##### LISTED RECORDS
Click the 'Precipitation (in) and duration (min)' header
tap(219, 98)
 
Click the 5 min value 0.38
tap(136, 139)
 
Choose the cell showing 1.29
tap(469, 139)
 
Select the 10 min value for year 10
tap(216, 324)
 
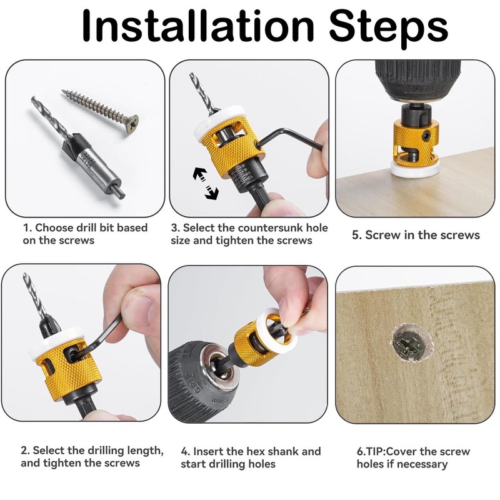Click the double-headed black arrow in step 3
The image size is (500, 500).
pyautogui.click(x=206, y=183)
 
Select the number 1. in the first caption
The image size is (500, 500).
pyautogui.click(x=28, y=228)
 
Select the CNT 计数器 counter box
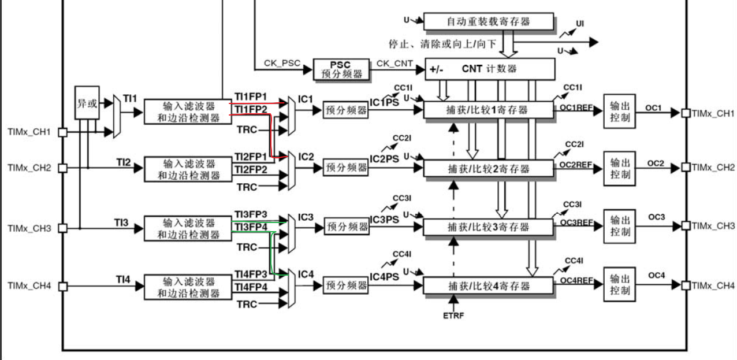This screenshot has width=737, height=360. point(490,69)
##########
##### LISTED RECORDS
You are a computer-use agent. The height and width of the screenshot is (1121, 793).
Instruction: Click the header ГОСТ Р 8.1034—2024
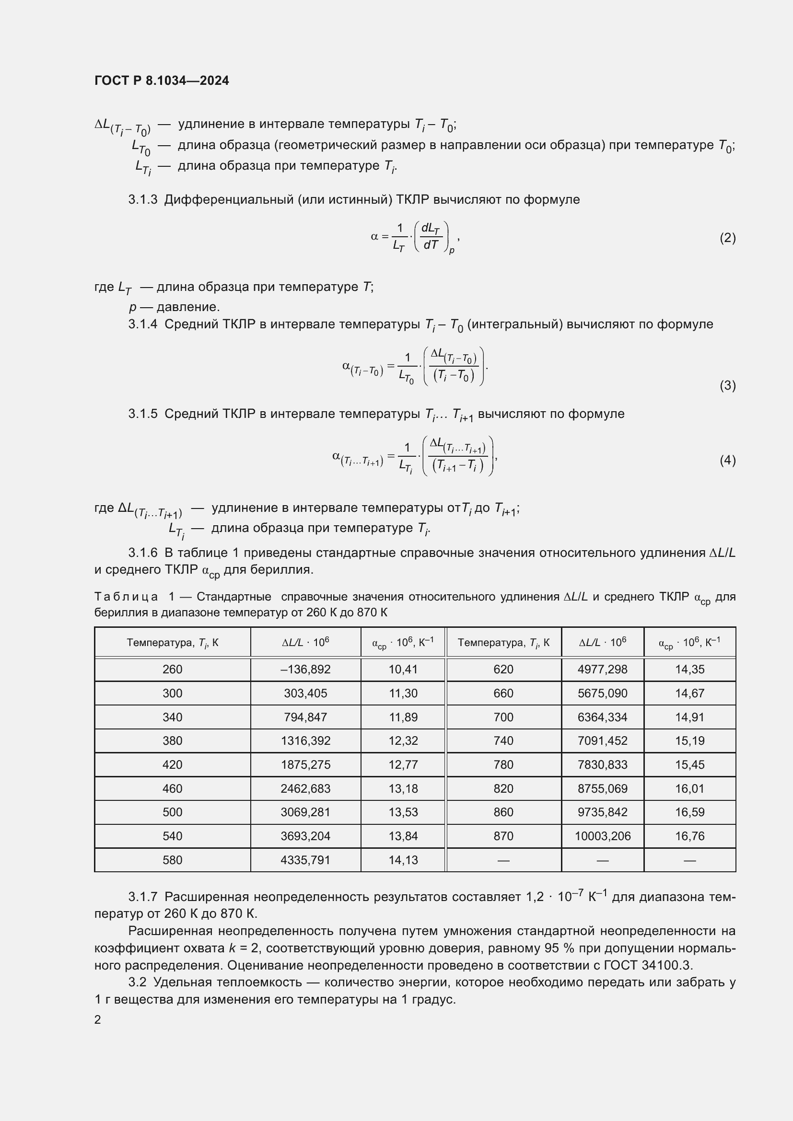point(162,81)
##########
Render the records as a Markdown table with the columns Row and Text, one numbered row per line, leaving out blank lines and the pictures. Begin at the line that has "Click the 'Precipitation" and stop after the line that has "This screenshot has".

| Row | Text |
|---|---|
| 1 | Click the 'Precipitation (in) and duration (min)' header |
| 2 | tap(219, 98) |
| 3 | Click the 5 min value 0.38 |
| 4 | tap(136, 139) |
| 5 | Choose the cell showing 1.29 |
| 6 | tap(469, 139) |
| 7 | Select the 10 min value for year 10 |
| 8 | tap(216, 324) |
| 9 | Click the double-headed black arrow in step 3 |
| 10 | The image size is (500, 500). |
| 11 | pyautogui.click(x=206, y=183) |
| 12 | Select the number 1. in the first caption |
| 13 | The image size is (500, 500). |
| 14 | pyautogui.click(x=28, y=228) |
| 15 | Select the CNT 计数器 counter box |
| 16 | This screenshot has width=737, height=360. point(490,69) |